# Given text:
——————
30 April 2024 to 3 May 2024
Amsterdam, Hotel CASA
Europe/Amsterdam timezone

Next generation cosmological analysis with a re-usable library of machine learning emulators across a variety of cosmological models

30 Apr 2024, 18:02
3m
Oxford, Hotel CASA

Oxford, Hotel CASA

Speaker

Dily Duan Yi Ong

Description

In recent years, disparities have emerged within the context of the concordance model regarding the estimated value of the Hubble constant H0 [1907.10625] using Cosmic Microwave Background (CMB) and Supernovae data (commonly referred to as the Hubble tension), the clustering σ8 [1610.04606] using CMB and weak lensing, and the curvature ΩK [1908.09139, 1911.02087] using CMB and lensing/BAO, and between CMB datasets. The study of these discrepancies between different observed datasets, which are predicted to be in agreement theoretically by a cosmological model, is called tension quantification.
——————
# Things to do:
a - In the cosmology abstract, what name is given to the study of discrepancies between observed datasets that a cosmological model predicts should agree?
b - Please continue the cosmology abstract, picking up after its final sentence.
The listing that comes next has no connection to the cosmology abstract.

# Data segment:
——————
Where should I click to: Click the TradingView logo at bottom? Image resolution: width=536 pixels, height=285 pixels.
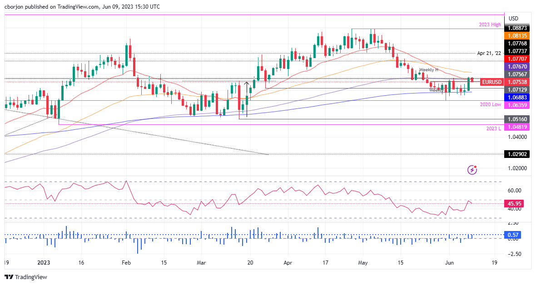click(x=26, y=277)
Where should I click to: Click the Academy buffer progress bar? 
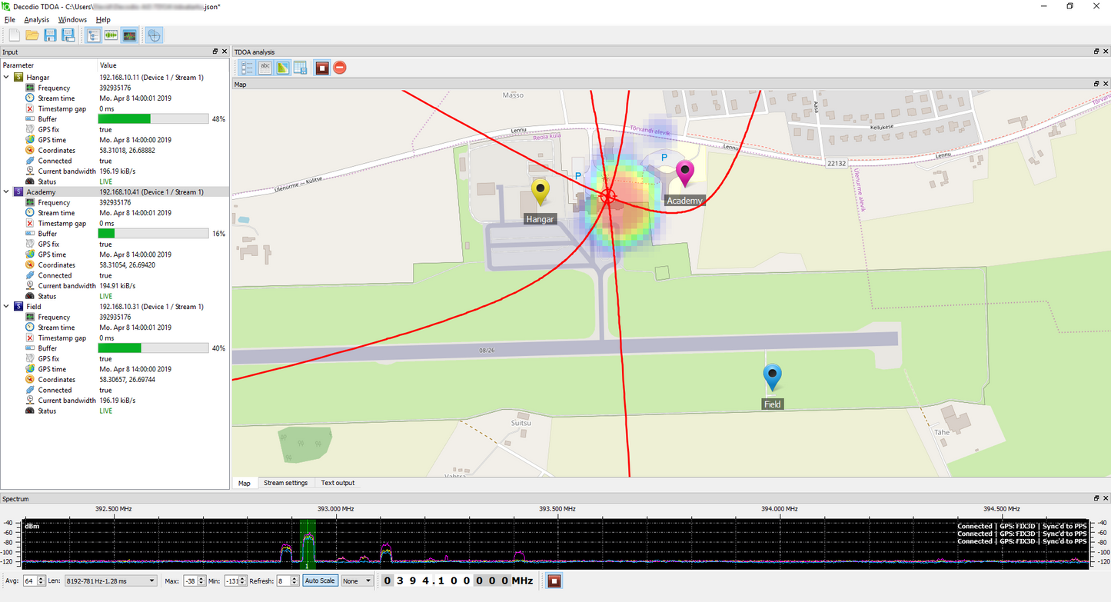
——————
# Solved tasks:
a - Tension quantification.

b -
We approach this problem by producing a re-usable library of machine learning emulators across a grid of cosmological models through detecting cosmological tensions between datasets from the DiRAC allocation (DP192). This library will be released at this conference as part of the package unimpeded ( https://github.com/handley-lab/unimpeded) and serve as an analogous grid to the Planck Legacy Archive (PLA), but machine learning enhanced and expanded to enable not only parameter estimation (currently available with the MCMC chains on PLA), but also allowing cosmological model comparison and tension quantification. These are implemented with piecewise normalising flows [2305.02930] as part of the package margarine [2205.12841], though alternative density estimation methods can be used. The combination of nested sampling and density estimation allows us to obtain the same posterior distributions as one would have found from a full nested sampling run over all nuisance parameters, but many orders of magnitude faster. This allows users to use the existing results of cosmological analyses without the need to re-run on supercomputers.

Primary authors

Dily Duan Yi Ong Harry Bevins (University of Cambridge) Will Handley (University Of Cambridge)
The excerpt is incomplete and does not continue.